Отлёт его должен был состояться послезавтра. Воздушного сообщения между Киевом и Москвой не было. Я кинулась на станцию. Поезд уходил через час. Каких чудовищных усилий и ухищрений стоило мне достать билет! Я узнала по расписанию пассажирских самолётов, что самолёт из Москвы в Берлин вылетает в шесть часов утра. Мой поезд по расписанию приходил в Москву в пять часов двадцать минут. Оставалось сорок минут, чтобы схватить такси и примчаться на аэродром.
Половину дороги я обдумывала, что ему скажу. Потом легла спать. Ночью поезд подолгу застаивался на станциях.
Утром я узнала, что мы опаздываем на три часа. Проводник, заметив, должно быть, как я побледнела, стал меня утешать, что, может быть, ещё нагоним. Поезд шёл медленно и опять подолгу стоял на станциях. Я не спрашивала больше о времени. Я понимала, что опоздание наше не уменьшается.
Я ненавидела в это время машиниста. Когда поезд стоял, я, чтобы не думать о цели моего нелепого путешествия, постепенно теряющего всякий смысл, заполняла эти мучительные пробелы тем, что представляла себе, что делает в это время ненавистный машинист. Вот он сходит с паровоза. По этой линии он ездит давно, на каждой станции у него знакомые. Вот он заходит к ним. Расспрашивает о новостях. Перед ним ставят чай с вареньем. Он пьёт невозмутимо медленно. Потом просит второй стакан, потом третий, а поезд стоит. Наконец он напился, узнал подробно обо всех происшествиях. Поезд трогается.
Я ненавидела всех начальников станции: после второго звонка они ещё долго медлили, пока не давали свистка к отправлению.
Я ненавидела стрелочников, выходивших неожиданно на разъезде с красным флажком, знаменовавшим не революцию, а новую продолжительную остановку.
Я ненавидела проводников, невозмутимо разносивших по купе свой чай, безучастных к тому, приедем ли мы сегодня или послезавтра. Всё равно их жизнь проходит в дороге.

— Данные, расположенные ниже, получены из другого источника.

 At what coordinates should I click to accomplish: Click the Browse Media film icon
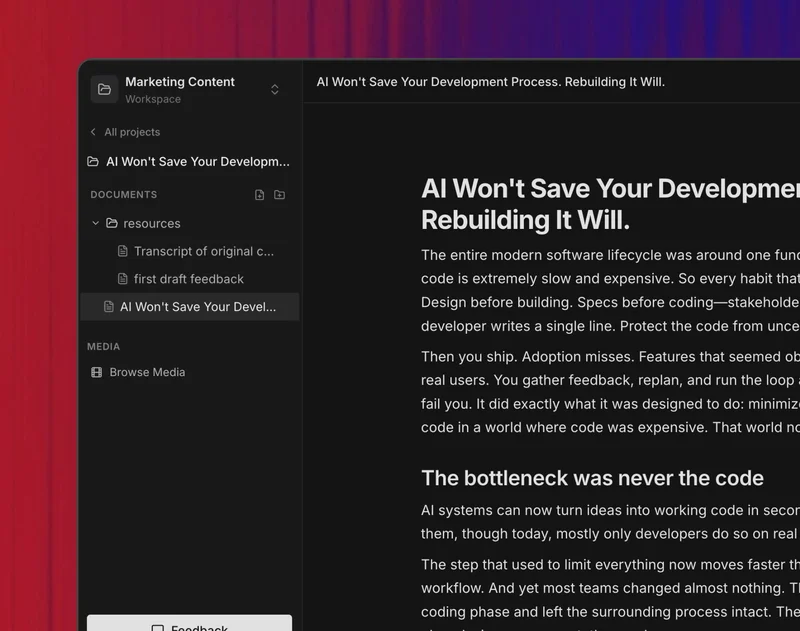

А когда на следующее утро один пассажир, проснувшись, спросил другого – сколько времени, и тот, достав часы, спокойно сообщил: шесть, а мы стояли в поле далеко-далеко от Москвы, – я, чтобы не кинуться и не разбить ему голову его же часами, взяла мизинец левой руки и медленно вывернула его, пока он не принял горизонтального положения. Потом, и в этот день, и на следующий, я долго пыталась вправить его, но он никогда уже не вернулся на своё место.
Как ты был похож на меня, Ник, сегодня, после твоего неудачного заседания! Ты убедился, что поезд твой безнадёжно запаздывает и не в состоянии нагнать намеченных сроков. И вместо того, чтобы трезво отдать себе отчёт, что виноваты неполадки в общем расписании, скрещивающиеся где-то за тысячи километров рельсы причин, минутные задержки, которые, помноженные на расстояние, вырастают в недели и месяцы, ты возомнил, как и я, что виноваты безвольные пешки, обслуживающие твой злополучный поезд: коварный машинист или тупой стрелочник, невозмутимо безразличные к тому, приедешь ли ты к сроку. И вместо того, чтобы в тупом отчаянии выламывать себе пальцы, ты пустился на ещё более нелепую операцию: попытался отсечь и отбросить меня, которую ты любишь, ведь любишь по-прежнему? Ну, пойдём, Ник. Я знаю, тебе тяжело, что ты очень одинок. Я не оставлю тебя в таком состоянии. Пойдём к тебе. Плевать мне на Немировского. Останусь у тебя, пока не уснёшь.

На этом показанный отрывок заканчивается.